**TASK BRIEF**: Render the lines in the records from the one containing "You are a GUI" through the one containing "click(x=709, y=130)", inclusive, as a Markdown table with the columns Row and Line, numbering each row and skipping blank lines. Leave the pictures out.

**DATA PROVIDED**:

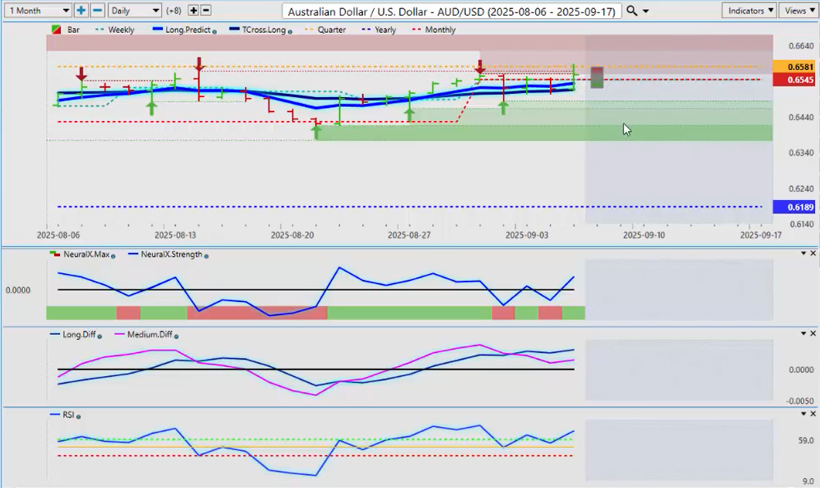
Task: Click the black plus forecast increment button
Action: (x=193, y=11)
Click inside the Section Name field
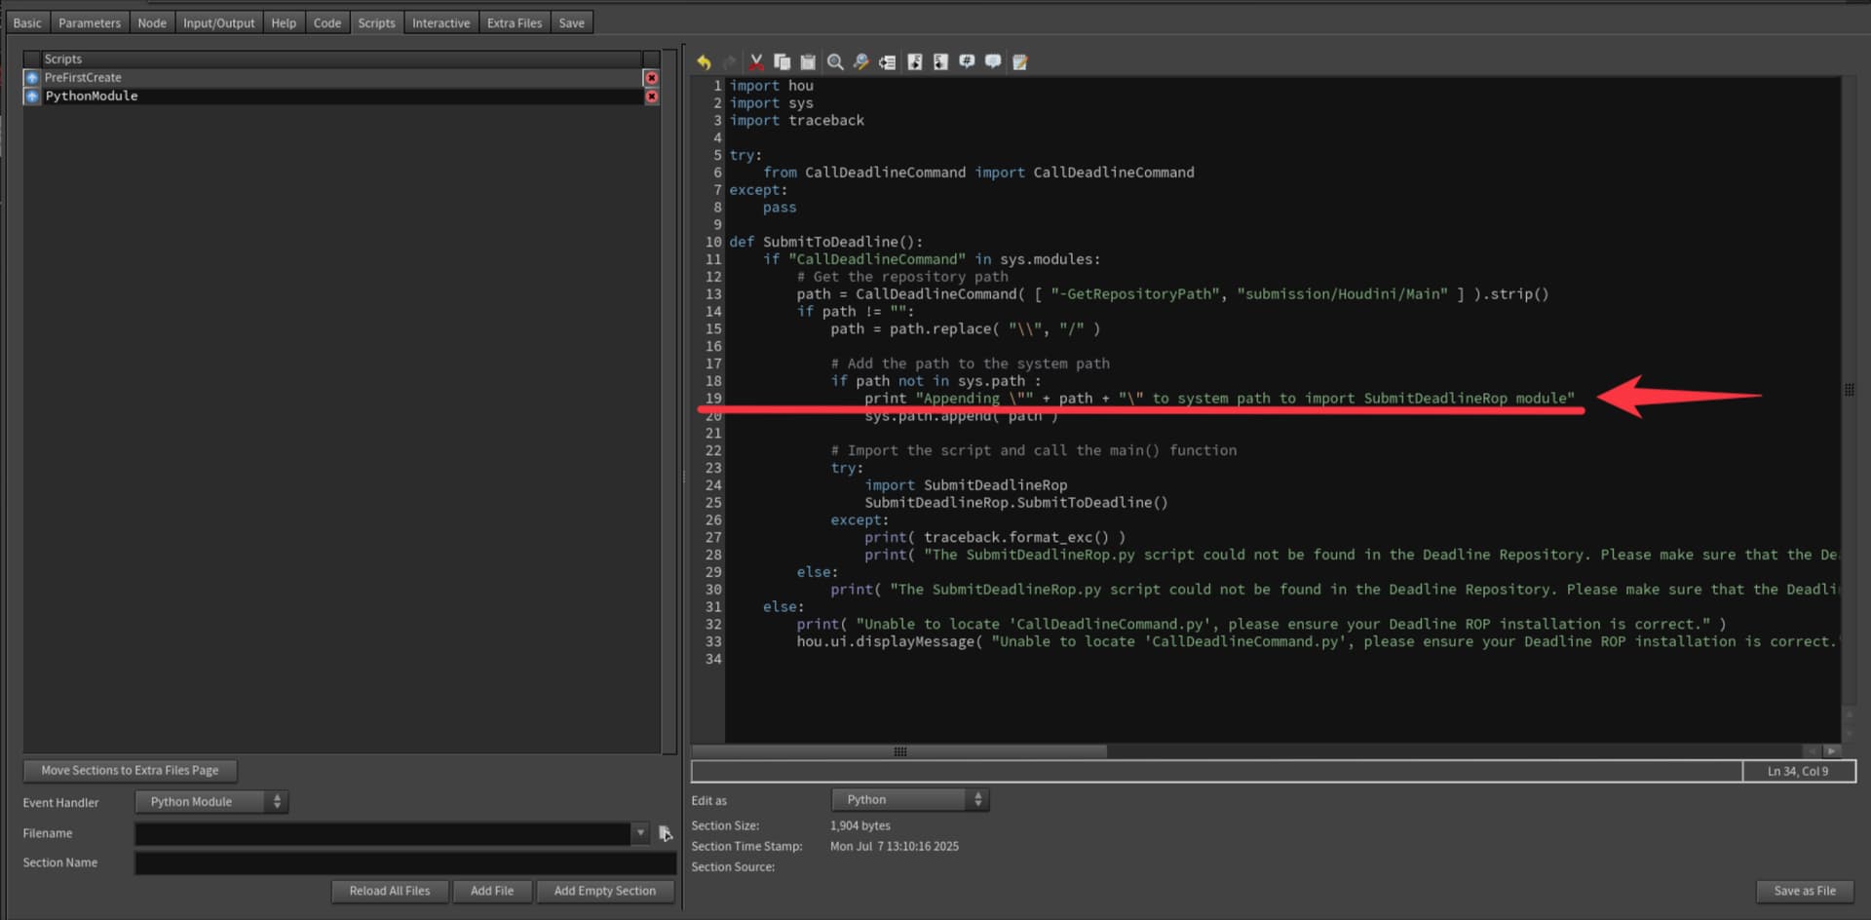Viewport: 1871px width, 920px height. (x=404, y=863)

==

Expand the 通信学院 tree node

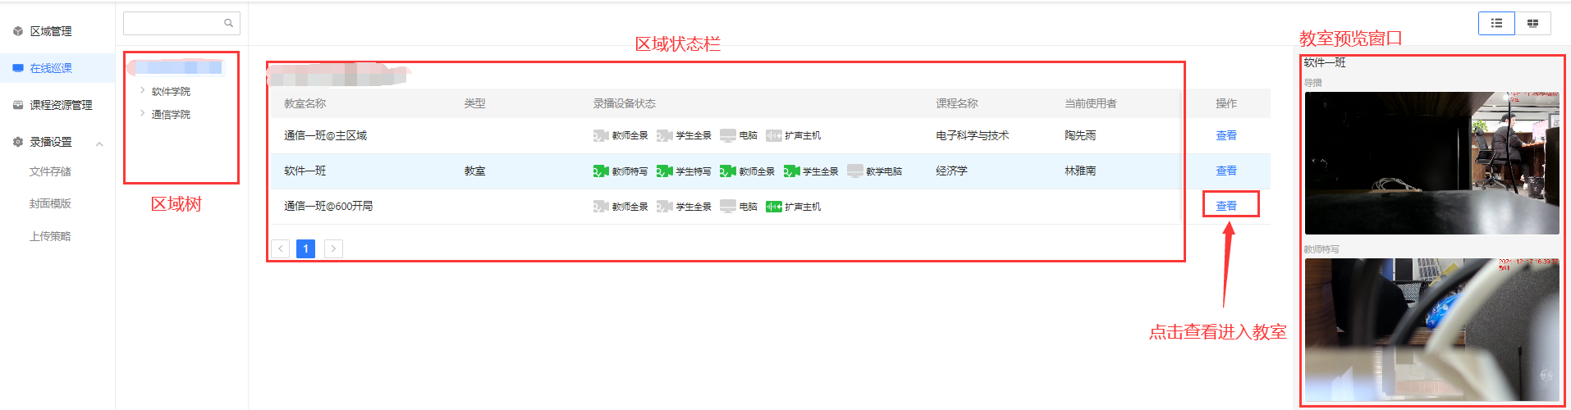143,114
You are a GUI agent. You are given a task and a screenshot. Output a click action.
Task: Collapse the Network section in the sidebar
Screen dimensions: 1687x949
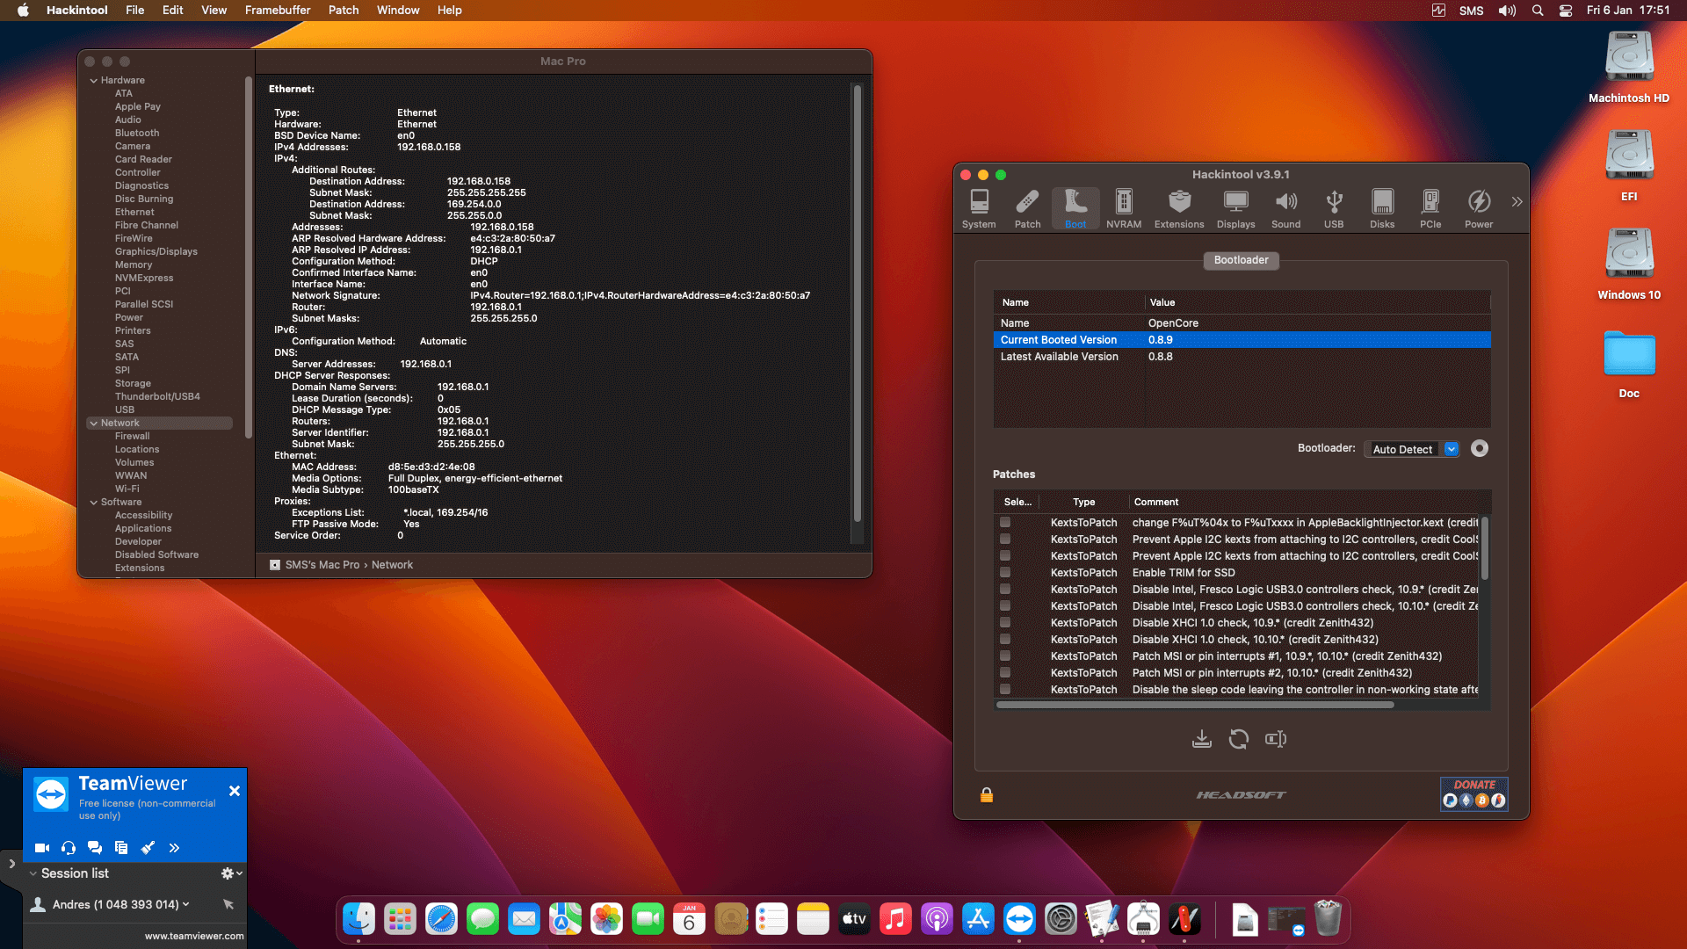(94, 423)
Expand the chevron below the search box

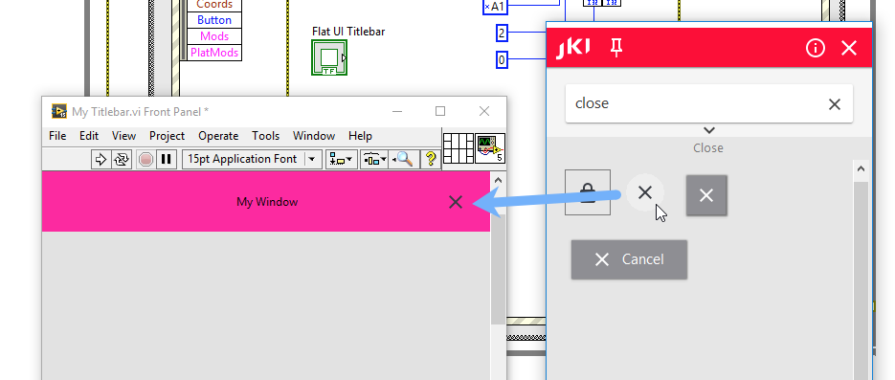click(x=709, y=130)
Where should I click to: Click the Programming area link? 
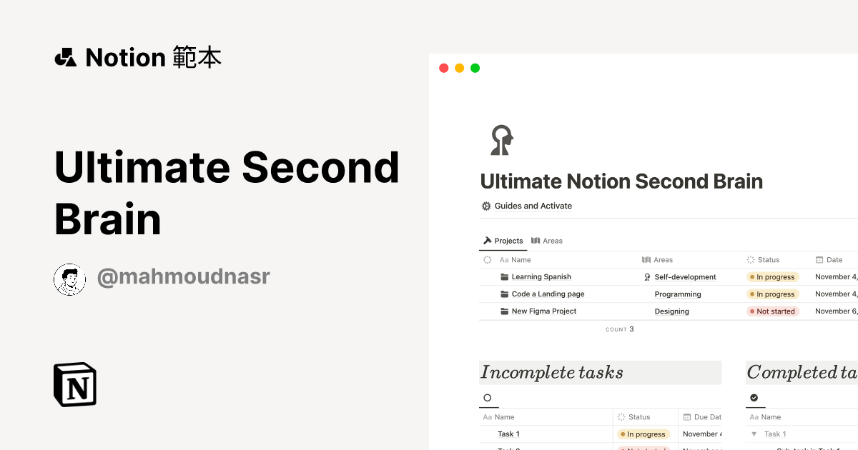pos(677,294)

**RESULT OF THE EXERCISE**:
| Row | Line |
|---|---|
| 1 | You are a GUI agent. You are given a task and a screenshot. Output a click action. |
| 2 | Task: Collapse the Network section in the sidebar |
| 3 | Screen dimensions: 1687x949 |
| 4 | (94, 423) |
| 5 | Expand the chevron below the search box |
| 6 | click(x=709, y=130) |